Since the ‘70’s the US government has given more and more shelter and leeway to private equity firms, which increasingly buy up and devour healthy companies, diverting the efforts of hard-working Americans to their executive’s and shareholder’s pockets. They do this through a number of schemes, including borrowing huge sums against the health of the business they’re buying, and instead of using it for growth, they force the business to pay the loan off with its profits (that’s the “Leveraged Buyout” part, or LBO). They also take advantage of tax perks available only to rich firms and companies, fire employees by the hundreds or thousands, cut or cease any research and development, downgrade to inferior practices and materials, and charge ridiculous “management,” fees, which don’t decrease as the company is run into the ground.

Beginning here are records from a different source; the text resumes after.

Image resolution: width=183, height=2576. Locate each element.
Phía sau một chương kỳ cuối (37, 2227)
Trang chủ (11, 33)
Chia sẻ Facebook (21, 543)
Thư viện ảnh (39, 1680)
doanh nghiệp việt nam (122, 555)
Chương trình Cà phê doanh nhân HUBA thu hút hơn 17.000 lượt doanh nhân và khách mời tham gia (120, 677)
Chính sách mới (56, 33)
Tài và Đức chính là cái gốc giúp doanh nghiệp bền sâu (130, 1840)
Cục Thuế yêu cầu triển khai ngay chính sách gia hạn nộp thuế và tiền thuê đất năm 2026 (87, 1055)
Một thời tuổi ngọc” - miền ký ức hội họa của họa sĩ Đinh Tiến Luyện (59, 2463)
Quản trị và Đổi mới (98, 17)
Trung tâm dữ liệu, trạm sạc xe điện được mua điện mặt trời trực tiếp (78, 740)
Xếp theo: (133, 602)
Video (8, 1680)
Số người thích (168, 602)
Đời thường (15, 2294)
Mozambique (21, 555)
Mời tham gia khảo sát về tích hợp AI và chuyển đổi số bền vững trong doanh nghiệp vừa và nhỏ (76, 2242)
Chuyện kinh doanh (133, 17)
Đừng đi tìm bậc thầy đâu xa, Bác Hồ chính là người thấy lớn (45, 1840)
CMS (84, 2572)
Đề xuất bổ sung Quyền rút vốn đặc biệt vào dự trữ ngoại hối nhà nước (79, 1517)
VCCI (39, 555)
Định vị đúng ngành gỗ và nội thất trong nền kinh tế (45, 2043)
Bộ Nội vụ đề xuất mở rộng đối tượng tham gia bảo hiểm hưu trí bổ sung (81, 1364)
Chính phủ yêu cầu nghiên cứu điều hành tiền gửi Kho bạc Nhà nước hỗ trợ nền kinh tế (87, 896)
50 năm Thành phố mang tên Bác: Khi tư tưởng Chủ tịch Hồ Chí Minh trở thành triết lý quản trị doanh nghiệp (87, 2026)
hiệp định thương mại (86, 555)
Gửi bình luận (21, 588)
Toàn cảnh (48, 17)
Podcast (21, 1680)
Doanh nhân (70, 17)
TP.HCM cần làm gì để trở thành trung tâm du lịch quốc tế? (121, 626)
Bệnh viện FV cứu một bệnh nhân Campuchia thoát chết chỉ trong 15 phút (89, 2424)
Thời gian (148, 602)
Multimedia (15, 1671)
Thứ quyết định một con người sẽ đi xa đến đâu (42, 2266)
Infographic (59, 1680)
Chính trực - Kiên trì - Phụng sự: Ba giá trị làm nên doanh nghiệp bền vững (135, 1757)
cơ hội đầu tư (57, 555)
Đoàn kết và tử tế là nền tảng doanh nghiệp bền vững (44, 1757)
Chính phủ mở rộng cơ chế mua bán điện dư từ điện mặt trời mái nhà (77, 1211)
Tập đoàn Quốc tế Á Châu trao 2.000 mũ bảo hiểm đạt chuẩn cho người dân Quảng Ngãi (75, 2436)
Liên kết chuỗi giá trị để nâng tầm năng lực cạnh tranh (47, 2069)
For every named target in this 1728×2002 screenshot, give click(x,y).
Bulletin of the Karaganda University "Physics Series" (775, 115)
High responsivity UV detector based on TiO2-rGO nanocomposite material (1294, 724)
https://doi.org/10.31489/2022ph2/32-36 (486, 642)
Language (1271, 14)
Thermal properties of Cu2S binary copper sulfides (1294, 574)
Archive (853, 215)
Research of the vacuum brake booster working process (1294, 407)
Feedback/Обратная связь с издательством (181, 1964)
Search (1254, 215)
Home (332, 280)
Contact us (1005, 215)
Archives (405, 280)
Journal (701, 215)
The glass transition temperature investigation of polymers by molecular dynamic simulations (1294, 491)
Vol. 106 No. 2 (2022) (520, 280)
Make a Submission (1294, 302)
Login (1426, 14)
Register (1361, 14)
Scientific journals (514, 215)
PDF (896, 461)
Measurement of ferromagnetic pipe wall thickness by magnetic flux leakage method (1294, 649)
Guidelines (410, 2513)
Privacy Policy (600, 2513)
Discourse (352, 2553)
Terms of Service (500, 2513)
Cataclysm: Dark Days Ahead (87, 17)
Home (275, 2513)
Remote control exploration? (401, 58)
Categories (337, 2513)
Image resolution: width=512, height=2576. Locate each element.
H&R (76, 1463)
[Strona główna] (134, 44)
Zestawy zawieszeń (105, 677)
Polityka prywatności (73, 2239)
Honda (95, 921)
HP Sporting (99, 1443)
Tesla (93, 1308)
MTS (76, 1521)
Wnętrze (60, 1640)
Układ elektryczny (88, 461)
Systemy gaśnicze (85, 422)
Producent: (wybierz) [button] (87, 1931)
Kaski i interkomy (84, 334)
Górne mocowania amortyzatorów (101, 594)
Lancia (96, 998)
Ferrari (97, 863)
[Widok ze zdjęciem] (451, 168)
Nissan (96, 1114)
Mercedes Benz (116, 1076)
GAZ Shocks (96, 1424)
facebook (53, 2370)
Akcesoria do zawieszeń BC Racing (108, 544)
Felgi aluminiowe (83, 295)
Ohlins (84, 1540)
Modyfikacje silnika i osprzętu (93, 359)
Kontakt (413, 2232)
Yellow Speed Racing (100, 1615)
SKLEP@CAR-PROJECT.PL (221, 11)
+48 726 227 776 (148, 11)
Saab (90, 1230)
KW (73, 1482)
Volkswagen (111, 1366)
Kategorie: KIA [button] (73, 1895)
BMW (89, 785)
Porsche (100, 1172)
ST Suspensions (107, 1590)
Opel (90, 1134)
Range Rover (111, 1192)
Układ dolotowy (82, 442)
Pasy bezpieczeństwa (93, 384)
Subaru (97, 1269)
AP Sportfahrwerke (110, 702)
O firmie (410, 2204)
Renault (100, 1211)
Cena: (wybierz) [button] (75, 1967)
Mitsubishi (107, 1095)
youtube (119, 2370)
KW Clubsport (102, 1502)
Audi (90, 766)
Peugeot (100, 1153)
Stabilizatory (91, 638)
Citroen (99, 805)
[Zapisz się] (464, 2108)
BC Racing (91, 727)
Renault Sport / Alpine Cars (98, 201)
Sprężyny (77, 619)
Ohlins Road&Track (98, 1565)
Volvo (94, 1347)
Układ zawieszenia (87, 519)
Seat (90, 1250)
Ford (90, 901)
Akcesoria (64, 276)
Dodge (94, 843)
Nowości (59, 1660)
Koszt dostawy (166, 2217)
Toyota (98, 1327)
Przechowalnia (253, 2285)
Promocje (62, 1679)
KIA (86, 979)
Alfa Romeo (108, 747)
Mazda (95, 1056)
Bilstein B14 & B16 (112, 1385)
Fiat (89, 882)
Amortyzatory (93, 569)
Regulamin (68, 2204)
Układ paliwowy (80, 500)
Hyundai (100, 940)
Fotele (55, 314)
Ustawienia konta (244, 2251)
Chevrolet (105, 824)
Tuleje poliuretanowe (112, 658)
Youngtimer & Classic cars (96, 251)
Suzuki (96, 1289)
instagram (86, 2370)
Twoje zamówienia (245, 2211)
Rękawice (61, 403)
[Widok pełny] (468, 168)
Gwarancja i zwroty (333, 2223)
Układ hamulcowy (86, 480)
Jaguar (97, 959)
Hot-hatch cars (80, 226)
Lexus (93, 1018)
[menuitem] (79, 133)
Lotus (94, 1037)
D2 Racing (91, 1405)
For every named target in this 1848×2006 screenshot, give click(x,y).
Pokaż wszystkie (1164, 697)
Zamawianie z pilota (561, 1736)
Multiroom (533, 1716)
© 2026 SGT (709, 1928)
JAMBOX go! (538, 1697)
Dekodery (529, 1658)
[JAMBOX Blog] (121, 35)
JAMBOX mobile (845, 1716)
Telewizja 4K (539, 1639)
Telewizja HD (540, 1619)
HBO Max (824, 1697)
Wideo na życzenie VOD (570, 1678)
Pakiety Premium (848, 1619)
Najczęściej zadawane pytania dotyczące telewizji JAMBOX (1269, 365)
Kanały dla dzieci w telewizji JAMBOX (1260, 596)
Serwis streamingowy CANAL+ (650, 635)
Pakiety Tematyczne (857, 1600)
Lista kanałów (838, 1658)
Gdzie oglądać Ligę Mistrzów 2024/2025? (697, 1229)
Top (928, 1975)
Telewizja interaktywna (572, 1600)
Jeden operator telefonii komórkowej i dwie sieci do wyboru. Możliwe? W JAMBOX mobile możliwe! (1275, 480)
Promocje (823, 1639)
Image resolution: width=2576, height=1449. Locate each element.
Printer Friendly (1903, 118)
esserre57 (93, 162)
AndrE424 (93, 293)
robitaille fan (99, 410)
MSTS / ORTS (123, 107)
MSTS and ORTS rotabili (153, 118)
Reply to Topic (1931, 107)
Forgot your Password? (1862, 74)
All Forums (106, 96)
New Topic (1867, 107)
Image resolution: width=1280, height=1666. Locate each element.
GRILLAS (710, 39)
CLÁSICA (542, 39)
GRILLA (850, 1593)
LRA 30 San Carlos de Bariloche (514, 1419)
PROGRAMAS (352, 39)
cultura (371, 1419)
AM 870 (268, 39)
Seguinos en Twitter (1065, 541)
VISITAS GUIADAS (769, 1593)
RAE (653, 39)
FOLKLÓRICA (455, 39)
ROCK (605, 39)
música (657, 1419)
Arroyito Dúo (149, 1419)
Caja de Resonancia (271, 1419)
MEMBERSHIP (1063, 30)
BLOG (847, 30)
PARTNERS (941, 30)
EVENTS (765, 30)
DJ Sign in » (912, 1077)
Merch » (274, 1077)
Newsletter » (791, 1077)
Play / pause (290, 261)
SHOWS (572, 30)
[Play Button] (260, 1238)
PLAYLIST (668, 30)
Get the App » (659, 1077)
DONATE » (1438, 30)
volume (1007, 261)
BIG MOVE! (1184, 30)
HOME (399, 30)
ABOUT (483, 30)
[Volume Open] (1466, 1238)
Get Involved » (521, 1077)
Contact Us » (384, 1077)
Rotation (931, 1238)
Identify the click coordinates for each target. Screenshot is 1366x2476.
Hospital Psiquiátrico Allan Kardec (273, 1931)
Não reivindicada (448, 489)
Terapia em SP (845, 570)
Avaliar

Once that acquisition is no longer able to pay its bills to the Private Equity firm, they chop it up and sell it for scrap to the highest bidder, all the while claiming losses for huge tax breaks on a healthy company they intentionally gutted.
Once upon a time, private equity was known more for focusing on acquiring businesses that were already deep underwater, sometimes scrapping them, sometimes saving them. In either case, an arguably healthy contribution to the economy (hey…the world needs scavengers too).
Now, however, thanks in part to the repeal of the depression era Glass-Steagall Act, which private equity lobbied congress to get rid of in 1999, commercial banks are no longer restricted from the risky loans and investments that help predatory private equity pillage America’s healthy companies. To make matters even worse, the Dodd-Frank Act was supposed to protect Americans from predatory lending after the 2008 financial collapse, but it also provided an additional shield to private equity by allowing their financial reporting to remain confidential.
These equity firms also target the middle-class investor, presenting themselves as upstanding, innovative, lucrative investment opportunities, when in fact they charge steep fees and haven’t beaten the stock market since 2006. These predatory companies are scooping up restaurant chains, nursing homes, vet clinics, hospice care, food production, huge chunks of the rental housing market, private colleges…basically anything they can leverage big money against, dumb down, and potentially dump, to the benefit of only their big money execs. Private equity now controls a whopping 6.5% of the entire U.S. GDP, and managed 7.3 trillion of assets in 2020.
Private equity is another example of how badly we need to forbid corporate lobbying of congress, reinstate the Glass-Steagall Act, enact laws that require corporate transparency in all sectors and…that’s right…GET MONEY OUT OF POLITICS. Cause if you haven’t already guessed, you’d better believe that private equity is funding political campaigns on both sides of the aisle.